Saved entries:
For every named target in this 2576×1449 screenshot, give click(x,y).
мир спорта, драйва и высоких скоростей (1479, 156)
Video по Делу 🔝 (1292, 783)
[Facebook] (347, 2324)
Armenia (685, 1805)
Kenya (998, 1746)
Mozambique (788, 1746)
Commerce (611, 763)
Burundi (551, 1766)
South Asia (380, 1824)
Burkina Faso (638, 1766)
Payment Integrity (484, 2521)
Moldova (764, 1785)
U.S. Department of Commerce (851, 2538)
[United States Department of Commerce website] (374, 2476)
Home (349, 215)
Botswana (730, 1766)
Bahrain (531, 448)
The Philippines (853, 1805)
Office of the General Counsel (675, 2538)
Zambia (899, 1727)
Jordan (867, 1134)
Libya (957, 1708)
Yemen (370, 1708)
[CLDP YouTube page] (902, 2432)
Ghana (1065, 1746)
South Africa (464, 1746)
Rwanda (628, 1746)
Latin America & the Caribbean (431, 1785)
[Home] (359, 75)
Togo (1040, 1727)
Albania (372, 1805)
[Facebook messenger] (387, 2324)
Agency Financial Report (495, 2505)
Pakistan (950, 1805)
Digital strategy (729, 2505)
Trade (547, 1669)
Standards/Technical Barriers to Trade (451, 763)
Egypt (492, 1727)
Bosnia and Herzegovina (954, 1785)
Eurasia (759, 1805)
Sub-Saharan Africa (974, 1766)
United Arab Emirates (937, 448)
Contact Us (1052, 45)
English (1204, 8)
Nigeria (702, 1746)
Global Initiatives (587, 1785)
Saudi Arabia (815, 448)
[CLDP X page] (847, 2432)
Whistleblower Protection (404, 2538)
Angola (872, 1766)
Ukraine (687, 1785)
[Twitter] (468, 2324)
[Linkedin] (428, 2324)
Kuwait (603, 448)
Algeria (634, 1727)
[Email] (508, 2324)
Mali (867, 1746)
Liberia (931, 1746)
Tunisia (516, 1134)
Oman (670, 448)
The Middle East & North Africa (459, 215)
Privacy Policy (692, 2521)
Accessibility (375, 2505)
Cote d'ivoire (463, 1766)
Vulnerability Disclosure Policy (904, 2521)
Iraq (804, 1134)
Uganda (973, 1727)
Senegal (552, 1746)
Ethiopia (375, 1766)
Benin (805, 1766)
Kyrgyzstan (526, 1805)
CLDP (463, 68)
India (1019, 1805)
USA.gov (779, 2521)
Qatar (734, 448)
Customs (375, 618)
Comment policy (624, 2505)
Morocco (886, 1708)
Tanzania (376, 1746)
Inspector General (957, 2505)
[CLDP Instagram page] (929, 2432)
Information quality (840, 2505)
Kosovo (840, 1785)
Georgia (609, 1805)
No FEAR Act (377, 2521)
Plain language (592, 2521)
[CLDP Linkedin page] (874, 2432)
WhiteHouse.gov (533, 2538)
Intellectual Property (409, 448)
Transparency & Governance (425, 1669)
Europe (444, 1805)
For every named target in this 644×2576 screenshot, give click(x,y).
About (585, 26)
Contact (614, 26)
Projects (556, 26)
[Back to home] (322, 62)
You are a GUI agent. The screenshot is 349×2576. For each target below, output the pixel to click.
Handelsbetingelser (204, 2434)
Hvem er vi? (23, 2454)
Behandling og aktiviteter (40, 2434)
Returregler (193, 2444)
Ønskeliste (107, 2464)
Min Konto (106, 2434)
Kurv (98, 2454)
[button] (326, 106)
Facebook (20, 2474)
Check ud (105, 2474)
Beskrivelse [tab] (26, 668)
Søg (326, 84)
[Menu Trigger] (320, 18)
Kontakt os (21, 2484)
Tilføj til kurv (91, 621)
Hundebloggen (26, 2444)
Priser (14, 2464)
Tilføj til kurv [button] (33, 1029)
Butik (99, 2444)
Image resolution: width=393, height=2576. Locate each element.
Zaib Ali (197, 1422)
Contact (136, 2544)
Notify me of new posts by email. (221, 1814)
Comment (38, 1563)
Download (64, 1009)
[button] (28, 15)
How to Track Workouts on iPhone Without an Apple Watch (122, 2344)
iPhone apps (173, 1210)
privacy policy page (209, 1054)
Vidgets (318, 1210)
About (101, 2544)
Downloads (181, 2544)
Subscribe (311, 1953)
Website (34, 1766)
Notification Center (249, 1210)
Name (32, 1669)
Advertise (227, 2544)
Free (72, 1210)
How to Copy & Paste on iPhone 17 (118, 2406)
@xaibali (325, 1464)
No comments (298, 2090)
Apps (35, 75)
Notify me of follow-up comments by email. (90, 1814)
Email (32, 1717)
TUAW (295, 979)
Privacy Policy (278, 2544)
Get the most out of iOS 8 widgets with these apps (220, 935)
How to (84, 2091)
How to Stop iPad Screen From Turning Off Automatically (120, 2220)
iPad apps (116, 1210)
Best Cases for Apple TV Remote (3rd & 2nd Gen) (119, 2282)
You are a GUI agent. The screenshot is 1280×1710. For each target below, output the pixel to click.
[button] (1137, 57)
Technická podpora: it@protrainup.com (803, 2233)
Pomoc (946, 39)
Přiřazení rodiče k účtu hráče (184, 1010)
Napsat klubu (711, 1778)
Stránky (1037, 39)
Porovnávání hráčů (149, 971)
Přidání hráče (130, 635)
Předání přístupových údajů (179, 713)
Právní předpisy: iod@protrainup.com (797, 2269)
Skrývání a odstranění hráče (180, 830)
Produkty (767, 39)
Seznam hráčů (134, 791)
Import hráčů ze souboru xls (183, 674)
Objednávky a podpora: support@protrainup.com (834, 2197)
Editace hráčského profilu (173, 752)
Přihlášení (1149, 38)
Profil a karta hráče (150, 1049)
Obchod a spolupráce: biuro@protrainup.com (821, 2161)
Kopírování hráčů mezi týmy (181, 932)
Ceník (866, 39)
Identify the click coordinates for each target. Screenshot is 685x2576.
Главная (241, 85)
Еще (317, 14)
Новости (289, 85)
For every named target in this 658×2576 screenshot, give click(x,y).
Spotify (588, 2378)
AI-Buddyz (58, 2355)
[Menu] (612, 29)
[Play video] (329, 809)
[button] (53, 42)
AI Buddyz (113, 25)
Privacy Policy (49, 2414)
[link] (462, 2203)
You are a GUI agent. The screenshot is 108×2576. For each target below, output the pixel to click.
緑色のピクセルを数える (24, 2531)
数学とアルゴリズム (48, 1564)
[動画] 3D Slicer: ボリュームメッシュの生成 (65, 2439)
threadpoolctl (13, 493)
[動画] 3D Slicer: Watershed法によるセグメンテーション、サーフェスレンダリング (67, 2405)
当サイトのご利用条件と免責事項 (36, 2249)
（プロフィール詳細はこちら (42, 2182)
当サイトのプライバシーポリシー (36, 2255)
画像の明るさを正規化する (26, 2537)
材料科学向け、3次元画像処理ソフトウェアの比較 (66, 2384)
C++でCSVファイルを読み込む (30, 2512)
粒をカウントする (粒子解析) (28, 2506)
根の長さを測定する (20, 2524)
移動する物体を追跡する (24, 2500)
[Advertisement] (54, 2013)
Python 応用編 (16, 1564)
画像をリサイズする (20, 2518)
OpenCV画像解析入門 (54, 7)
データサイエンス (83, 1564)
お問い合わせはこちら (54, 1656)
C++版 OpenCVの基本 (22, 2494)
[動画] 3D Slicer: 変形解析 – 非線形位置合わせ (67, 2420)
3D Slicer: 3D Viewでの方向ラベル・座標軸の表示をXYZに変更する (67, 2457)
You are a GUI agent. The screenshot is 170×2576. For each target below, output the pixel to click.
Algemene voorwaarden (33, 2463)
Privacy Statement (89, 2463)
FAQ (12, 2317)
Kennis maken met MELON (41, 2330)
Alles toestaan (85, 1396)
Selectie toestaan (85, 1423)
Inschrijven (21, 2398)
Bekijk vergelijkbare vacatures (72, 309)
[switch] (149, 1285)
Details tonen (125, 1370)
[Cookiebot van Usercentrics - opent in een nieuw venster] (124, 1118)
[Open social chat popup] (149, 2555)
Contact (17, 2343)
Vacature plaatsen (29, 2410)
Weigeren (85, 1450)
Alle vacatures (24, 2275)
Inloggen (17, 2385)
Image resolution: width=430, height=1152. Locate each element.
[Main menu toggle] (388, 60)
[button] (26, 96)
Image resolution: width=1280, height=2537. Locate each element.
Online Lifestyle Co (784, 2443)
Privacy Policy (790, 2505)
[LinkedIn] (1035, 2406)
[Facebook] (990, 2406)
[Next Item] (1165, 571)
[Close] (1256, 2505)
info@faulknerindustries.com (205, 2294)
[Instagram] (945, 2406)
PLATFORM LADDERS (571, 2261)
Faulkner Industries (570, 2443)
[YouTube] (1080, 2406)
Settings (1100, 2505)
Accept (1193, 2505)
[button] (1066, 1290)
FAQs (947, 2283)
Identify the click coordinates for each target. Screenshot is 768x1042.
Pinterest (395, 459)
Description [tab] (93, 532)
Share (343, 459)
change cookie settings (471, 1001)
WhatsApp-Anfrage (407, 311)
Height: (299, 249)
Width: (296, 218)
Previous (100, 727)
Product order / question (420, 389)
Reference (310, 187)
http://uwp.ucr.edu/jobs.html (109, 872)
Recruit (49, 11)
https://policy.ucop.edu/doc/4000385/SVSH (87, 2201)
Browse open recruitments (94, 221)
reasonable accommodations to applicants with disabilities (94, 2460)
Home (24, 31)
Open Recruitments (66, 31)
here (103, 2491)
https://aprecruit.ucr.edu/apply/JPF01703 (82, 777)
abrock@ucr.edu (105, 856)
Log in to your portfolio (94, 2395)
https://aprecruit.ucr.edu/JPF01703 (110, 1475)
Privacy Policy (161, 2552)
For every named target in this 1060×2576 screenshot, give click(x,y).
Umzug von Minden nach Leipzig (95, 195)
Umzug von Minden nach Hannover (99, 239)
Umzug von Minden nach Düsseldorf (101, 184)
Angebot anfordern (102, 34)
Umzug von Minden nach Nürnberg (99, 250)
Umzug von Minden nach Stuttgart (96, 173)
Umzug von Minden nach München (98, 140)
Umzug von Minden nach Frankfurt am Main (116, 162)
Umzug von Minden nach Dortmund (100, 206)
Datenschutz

» **The task**
Once you find the line containing "The Philippines (853, 1805)", stop: reproduce exactly that line and every line of the data before it, and nothing else.

» **Exercise output**
For every named target in this 2576×1449 screenshot, give click(x,y).
мир спорта, драйва и высоких скоростей (1479, 156)
Video по Делу 🔝 (1292, 783)
[Facebook] (347, 2324)
Armenia (685, 1805)
Kenya (998, 1746)
Mozambique (788, 1746)
Commerce (611, 763)
Burundi (551, 1766)
South Asia (380, 1824)
Burkina Faso (638, 1766)
Payment Integrity (484, 2521)
Moldova (764, 1785)
U.S. Department of Commerce (851, 2538)
[United States Department of Commerce website] (374, 2476)
Home (349, 215)
Botswana (730, 1766)
Bahrain (531, 448)
The Philippines (853, 1805)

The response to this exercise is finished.